§ 11         Developable surfaces

[ Envelope Surfaces for Single Parameter Surface Family ]

 Definition equation A surface whose envelope is tangent to all surfaces of the surface family S λ is called the envelope of S λ .        The limit position of the intersection of two adjacent surfaces in the ridge family S λ is called the characteristic line of S λ , and the envelope of the characteristic line (if any) is called the ridge line of the family S λ  [ Envelope Surface for Single Parameter Plane Family ]

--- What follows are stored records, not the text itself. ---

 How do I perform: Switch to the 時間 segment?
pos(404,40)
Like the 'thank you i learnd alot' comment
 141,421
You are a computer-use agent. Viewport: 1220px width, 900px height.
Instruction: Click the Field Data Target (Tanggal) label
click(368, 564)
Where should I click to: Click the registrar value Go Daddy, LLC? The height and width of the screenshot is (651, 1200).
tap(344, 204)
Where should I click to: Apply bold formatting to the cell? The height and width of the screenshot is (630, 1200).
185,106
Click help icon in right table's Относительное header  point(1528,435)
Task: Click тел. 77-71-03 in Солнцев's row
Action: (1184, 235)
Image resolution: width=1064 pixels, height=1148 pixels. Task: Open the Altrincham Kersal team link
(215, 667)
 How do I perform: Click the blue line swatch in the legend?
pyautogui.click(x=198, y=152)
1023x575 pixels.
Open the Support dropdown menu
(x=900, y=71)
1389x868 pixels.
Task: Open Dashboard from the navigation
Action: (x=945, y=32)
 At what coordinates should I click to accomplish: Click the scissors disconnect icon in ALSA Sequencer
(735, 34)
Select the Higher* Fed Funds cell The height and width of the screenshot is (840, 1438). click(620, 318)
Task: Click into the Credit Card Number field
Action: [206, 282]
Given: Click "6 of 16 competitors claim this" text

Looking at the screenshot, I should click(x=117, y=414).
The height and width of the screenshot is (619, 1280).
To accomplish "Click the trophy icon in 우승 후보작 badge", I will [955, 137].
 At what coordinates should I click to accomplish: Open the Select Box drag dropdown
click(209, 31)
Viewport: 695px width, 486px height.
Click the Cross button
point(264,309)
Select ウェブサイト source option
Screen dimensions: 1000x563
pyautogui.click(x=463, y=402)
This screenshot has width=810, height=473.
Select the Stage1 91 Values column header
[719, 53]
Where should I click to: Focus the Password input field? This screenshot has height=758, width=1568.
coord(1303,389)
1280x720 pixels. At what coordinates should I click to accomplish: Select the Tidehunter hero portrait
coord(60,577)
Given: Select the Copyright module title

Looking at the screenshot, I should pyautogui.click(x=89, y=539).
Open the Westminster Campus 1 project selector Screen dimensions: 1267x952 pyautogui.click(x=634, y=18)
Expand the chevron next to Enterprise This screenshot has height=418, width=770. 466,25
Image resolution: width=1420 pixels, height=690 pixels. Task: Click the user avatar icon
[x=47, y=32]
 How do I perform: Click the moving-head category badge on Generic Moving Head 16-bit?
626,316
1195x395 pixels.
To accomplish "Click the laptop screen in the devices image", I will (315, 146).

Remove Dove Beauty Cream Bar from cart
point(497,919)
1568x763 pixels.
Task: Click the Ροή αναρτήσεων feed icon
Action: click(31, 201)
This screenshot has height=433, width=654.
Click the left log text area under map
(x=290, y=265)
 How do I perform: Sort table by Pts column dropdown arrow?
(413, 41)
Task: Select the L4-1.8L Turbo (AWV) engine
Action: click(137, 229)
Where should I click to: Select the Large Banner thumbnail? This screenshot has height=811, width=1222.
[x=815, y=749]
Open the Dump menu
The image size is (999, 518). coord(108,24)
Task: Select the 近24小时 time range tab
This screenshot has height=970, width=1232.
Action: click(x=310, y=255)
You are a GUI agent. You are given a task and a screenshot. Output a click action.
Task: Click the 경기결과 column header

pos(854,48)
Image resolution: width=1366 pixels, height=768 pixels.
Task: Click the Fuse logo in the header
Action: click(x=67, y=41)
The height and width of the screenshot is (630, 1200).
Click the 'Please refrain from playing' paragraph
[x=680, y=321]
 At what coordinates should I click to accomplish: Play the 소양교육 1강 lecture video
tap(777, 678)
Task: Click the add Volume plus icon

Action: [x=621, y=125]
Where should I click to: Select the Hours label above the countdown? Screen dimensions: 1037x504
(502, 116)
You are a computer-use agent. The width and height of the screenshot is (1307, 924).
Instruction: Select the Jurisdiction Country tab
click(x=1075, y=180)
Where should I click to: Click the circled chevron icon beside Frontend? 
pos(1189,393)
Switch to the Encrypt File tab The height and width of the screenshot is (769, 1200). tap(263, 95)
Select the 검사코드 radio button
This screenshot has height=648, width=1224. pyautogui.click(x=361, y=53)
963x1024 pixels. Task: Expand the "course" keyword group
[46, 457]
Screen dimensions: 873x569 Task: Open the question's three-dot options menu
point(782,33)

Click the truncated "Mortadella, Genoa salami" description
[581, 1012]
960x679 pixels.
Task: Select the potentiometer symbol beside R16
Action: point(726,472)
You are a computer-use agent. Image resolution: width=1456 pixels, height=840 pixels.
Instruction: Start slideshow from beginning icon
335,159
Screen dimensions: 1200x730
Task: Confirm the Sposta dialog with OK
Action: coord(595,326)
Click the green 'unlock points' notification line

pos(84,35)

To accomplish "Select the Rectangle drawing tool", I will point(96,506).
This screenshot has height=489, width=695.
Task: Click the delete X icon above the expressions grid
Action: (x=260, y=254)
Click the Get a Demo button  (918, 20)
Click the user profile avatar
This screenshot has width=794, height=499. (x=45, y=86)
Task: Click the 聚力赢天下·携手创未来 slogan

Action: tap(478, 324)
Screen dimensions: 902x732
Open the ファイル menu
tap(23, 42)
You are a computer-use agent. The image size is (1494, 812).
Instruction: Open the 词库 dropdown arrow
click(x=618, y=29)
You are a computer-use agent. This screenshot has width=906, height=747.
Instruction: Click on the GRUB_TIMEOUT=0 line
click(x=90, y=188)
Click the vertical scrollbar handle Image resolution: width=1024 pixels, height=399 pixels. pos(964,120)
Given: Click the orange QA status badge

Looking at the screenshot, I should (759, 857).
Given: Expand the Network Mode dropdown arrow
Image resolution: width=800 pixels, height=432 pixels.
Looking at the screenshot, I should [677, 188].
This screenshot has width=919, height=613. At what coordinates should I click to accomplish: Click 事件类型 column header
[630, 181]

 Definition and Properties Equations and Graphics The envelope surface of the single-parameter plane family of developable surfaces is called the family's developable surface . The envelope surface is the surface, cone or cylinder formed by the tangent of the space curve (Fig. ( a ), ( b ), ( c ) ) The one-parameter plane family equations are   ra (λ)+p(λ)=0(λis a parameter) Its envelope satisfies the system of equations where is the normal vector of the plane family  The limit position of the intersection of two adjacent planes in the ridge plane family is called the feature line of the family, and the envelope of the feature line (if it exists) is called the ridge line of the family, which divides the envelope surface into two leaves, with the ridge Lines as "sharp bobbins" of surfaces (figure ( d ) ) The ridge line satisfies the system of equations  Example The envelope surface of the normal surface of a space curve C is called the polar developable surface of C , which is the locus of the curvature axis (that is, passing through the center of curvature and parallel to the binormal) . The equation of the ridge line is where is the curvature radius of curve C , is the torsion radius of curve C ,    [ Involutes and Involutes of Space Curves ]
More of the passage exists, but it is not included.